During the last five years, none of the Reporting Persons have been convicted in a criminal proceeding or been a party to a civil proceeding of any judicial or administrative body of competent jurisdiction as a result of which neither it nor either of them was or is subject to a judgment, decree or final order enjoining future violations at, or prohibiting or mandating activities subject to, federal or state securities laws or finding any violation with respect to such laws.

Item 3. Source and Amount of Funds or Other Considerations

Item 3 is amended and supplemented as follows:

The securities of the Issuer purchased by each of the Reporting Persons were purchased with working capital. The total consideration for such purchases was $5,261,453.52.


Item 4. Purpose of Transaction

Item 4 is amended and supplemented as follows:

The Issuer executed an unsecured convertible note dated July 6, 2021 (the “Convertible Note”), whereby the Issuer agreed to pay SOL the principal sum of one million dollars ($1,000,000) plus accrued and unpaid interest. Pursuant to the terms of the Convertible Note, SOL may opt to convert principal and accrued and unpaid interest into shares of Common Stock at a conversion price of $2.50 per share. The maturity date of the Convertible Note is February 5, 2022.

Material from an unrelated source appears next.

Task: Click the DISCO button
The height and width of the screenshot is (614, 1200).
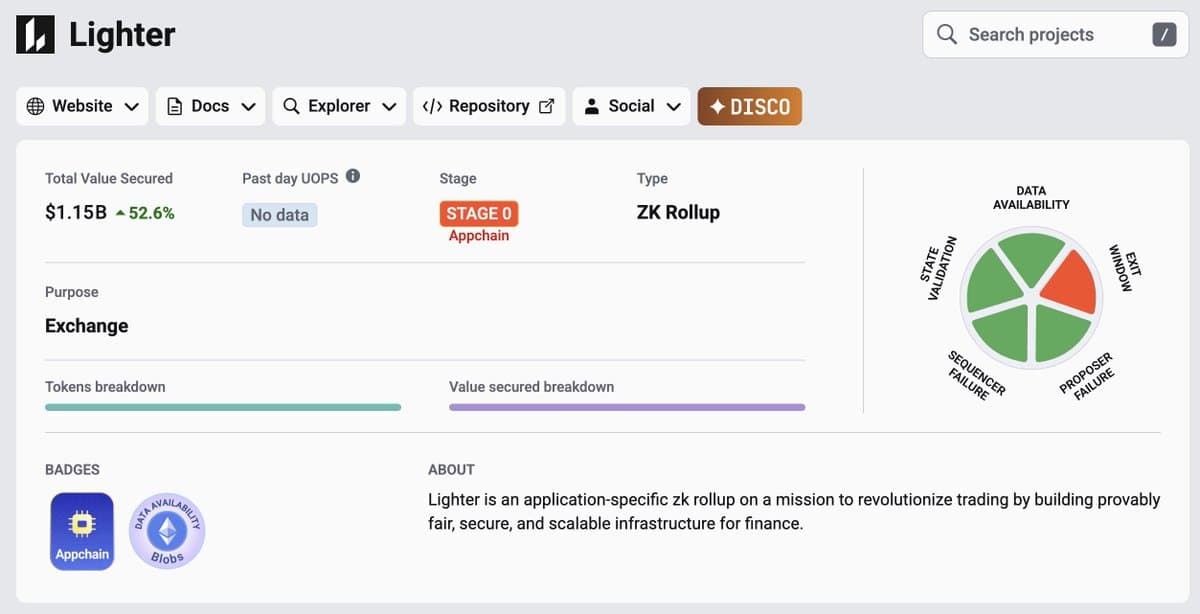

Additionally, on August 5, 2021, the Issuer and SOL entered into a warrant agreement (the “Warrant Agreement”) granting SOL 400,000 warrant shares, which it may convert into up to 400,000 shares of Common Stock at an exercise price of $2.75 per share (the “Warrant Shares”).

The Issuer executed the Convertible Note and entered into the Warrant Agreement in exchange for payment to the Issuer by SOL of $1,000,000.


Signature

After reasonable inquiry and to the best of my knowledge and belief, I certify that the information set forth in this statement is true, complete and correct.

Date: August 24, 2021

  SOL Global Investments Corp.
     
  By: /s/ Andrew DeFrancesco
    Andrew DeFrancesco
    Chief Executive Officer
     
  SOL Verano Blocker 1 LLC
     
  By: /s/ Andrew DeFrancesco
    Andrew DeFrancesco
    Manager

The original statement shall be signed by each person on whose behalf the statement is filed or his authorized representative. If the statement is signed on behalf of a person by his authorized representative (other than an executive officer or general partner of this filing person), evidence of the representative's authority to sign on behalf of such person shall be filed with the statement, provided, however, that a power of attorney for this purpose which is already on file with the Commission may be incorporated by reference. The name and any title of each person who signs the statement shall be typed or printed beneath his signature.

Attention: Intentional misstatements or omissions of fact constitute Federal criminal violations (See 18 U.S.C. 1001).